It’s no secret that content marketing has been all of the rage the last couple of years. Adoption rates, as reported by the Content Marketing Institute (CMI), bear this out, too. That might lead many to believe that last year’s top digital marketing focus might have been content marketing.

That’s great, but there’s a little problem with that. CMI reports that only 37 percent of marketers believe their content is effective.

How Content Marketing Has Become Marketing Content by Chad Pollitt for OMI

Since so many brands in a variety of industries are cranking out content, many of these verticals have moved from content deficits to surpluses in the last few years. There’s much more competition for online content consumers’ attention today than at any other time in history.

Early adopter brands are the ones mostly reaping the content marketing rewards. They earned their audiences when they were one of the only content producing brands in their industry.

Related Class: The Marketer's Secret to Content Marketing Success

In the time of content deficits, brands could mostly rely on organic social and search channels to deliver the audiences they sought. That dynamic has changed substantially in the last few years. Year over year growth in organic search queries is on the decline and Facebook’s organic visibility is quickly approaching zero.

Twitter announced last fall that it will be minimizing brands’ organic visibility, too. SEO isn’t what it used to be, either.

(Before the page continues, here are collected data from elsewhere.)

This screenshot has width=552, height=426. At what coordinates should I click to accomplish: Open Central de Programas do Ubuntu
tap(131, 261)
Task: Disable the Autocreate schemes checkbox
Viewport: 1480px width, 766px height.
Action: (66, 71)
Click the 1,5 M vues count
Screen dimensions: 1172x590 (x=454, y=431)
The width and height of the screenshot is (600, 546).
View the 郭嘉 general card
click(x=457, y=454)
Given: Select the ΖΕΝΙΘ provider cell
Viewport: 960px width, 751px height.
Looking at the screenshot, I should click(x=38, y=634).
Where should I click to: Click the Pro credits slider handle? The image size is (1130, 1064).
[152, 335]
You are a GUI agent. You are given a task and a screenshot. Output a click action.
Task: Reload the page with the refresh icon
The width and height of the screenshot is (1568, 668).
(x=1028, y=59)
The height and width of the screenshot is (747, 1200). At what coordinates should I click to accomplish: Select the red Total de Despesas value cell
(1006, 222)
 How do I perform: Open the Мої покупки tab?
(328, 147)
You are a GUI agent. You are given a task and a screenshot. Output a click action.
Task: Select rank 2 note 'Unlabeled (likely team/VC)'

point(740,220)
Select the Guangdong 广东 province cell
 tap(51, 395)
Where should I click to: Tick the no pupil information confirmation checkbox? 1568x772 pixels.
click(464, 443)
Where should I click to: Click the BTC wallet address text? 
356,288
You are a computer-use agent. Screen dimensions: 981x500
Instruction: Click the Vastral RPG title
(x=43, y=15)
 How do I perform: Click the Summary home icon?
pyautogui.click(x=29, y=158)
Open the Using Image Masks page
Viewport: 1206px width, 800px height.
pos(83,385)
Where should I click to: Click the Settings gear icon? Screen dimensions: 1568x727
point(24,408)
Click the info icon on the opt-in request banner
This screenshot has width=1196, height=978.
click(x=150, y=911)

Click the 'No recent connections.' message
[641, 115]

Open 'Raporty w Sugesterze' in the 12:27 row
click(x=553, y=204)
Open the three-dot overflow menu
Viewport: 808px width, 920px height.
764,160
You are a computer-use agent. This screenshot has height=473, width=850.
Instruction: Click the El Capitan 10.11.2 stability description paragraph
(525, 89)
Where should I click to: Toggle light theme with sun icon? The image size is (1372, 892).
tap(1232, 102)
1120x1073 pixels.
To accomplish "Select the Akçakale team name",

Today, it’s easier to earn a real audience that produces the signals Google and the other search engines use to determine relevance than it is to game their algorithms.

As a result, brands should focus on marketing their content using earned and paid channels, and not content marketing this year. Creating owned media, hitting the publish button, sharing it on social media and broadcasting to a small email list won’t cut it in 2015.

Marketers residing in the 63 percent that believe their content is ineffective are starting to figure this out. The ones that don’t will start to see company support for content marketing wane.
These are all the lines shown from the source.